Le style Directoire revu et corrigé par Bambi Sloan

Joséphine a eu le bon goût de vivre à une période chérie par Bambi Sloan. En politique, un entre-deux qui voit advenir la première République. En déco, une période qui a vu émerger un style d’une élégance folle, friand d’afficher les emblèmes révolutionnaires sur le mobilier, des clins d’œil à l’Antiquité ou des courbes discrètes qui s’allient à des lignes droites. Le style Directoire annonçait le style Empire et aujourd’hui l'hôtel de Jobo mêle tout ça dans un joyeux bazar coloré, décalé, dont la volonté première n’est pas de copier ce style historique mais de s’amuser avec ses codes. Mission remplie haut la main par Bambi Sloan.

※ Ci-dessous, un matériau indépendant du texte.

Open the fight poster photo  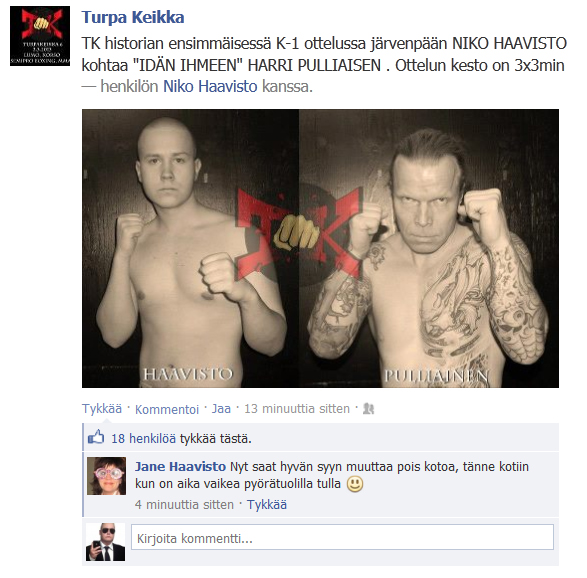pos(320,248)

Ce petit hôtel caché dans une cour du Marais – et construit sur les vestiges d’un ancien couvent du XVII ème siècle - semble aujourd’hui le lieu parfait pour une telle expérience, un voyage dans le temps pourtant bien actuel grâce aux touches rock injectées par la décoratrice. Le ton est donné dès la porte cochère : on y découvre un patio avec faux-gazon et une tente dans l’esprit de celles utilisées pour les campagnes napoléoniennes. Sauf que celle-ci se recouvre de fleurs roses pour évoquer une Joséphine amoureuse. Au rez-de-chaussée, la décoratrice a composé un ravissant méli-mélo d’inspirations, de couleurs et de matières. Au salon, Bambi Sloan a soigné tous les détails de ce repère très coquet et cosy. Au sol, une moquette imprimé panthère (Joséphine ayant importé en France le premier tapis imprimé panthère), sur celle-ci ont été ajoutées des fleurs en clin d’œil à la fameuse roseraie de son château de Malmaison. Aux murs, d’immenses miroirs vieillis laissant entrevoir les ravages du temps sur eux. Au plafond, des poutres rustiques ont été « pimpées » par une peinture pastel pour une note très aristocratique.

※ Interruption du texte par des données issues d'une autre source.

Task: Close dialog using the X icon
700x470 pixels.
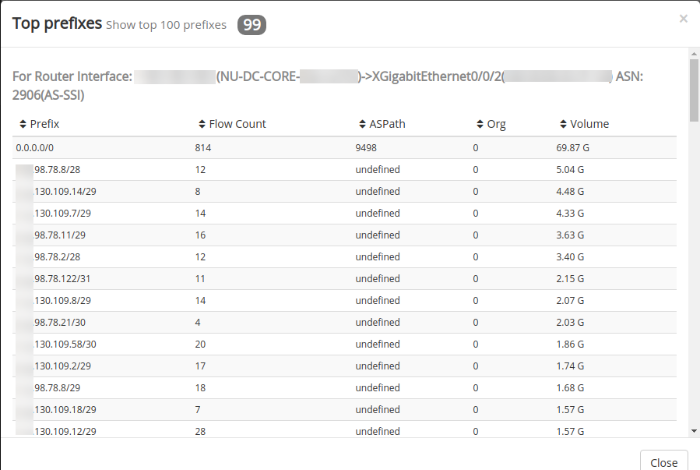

Des chambres chargées d'histoires

Bambi Sloan dose à merveille l’endroit : jamais trop sage, jamais totalement fantasque. Exactement comme les portraits qui trônent dans l’entrée de l’hôtel et au salon. Ceux d’une Joséphine De Beauharnais sage comme une image à laquelle elle a voulu ajouter une touche de fantaisie : une coupe de champagne à la main ou des lunettes de soleil sur le nez pour la transformer en rock star.

A l’étage, après avoir parcouru quelques couloirs biscornus aux papiers peints fantastiques pour les amoureux du genre, on découvre des chambres aux noms évocateurs : la Cocarde, la Folie Monceau et la Roses et Dentelles. Des écrins tour à tour féminin, révolutionnaire ou poétique. Chacune d’entre elles raconte une histoire, une Joséphine aussi. Le mobilier est directement inspiré du style Empire avec des jeux graphiques, des losanges, des armureries. Dans la Cocarde dont les fenêtres donnent, ironie du sort, sur l’Hôtel de Chavigny transformé en caserne de Pompiers par Napoléon, la moquette joue les trompe-l’œil en reprenant un parquet point de Hongrie. Bambi Sloan explique comment elle s'est racontée des histoires pour élaborer la décoration de cet hôtel. "Je regarde tout ce que je peux puis j'en fais ma cuisine. Je me libère de l'Histoire stricte et m'amuse avec cette atmosphère légère".

Cette légèreté apparente, invitée dans les moindres détails de ce refuge intimiste et feutrée-, transforme cette adresse en lieu à contre-temps. Exactement le désir de la décoratrice. L'hôtel de Jobo est une aventure. "Pourquoi vivre de la même façon que partout ?" lâche t-elle avec un sourire emprunt d'un pouvoir qui lui est cher, celui de déplaire.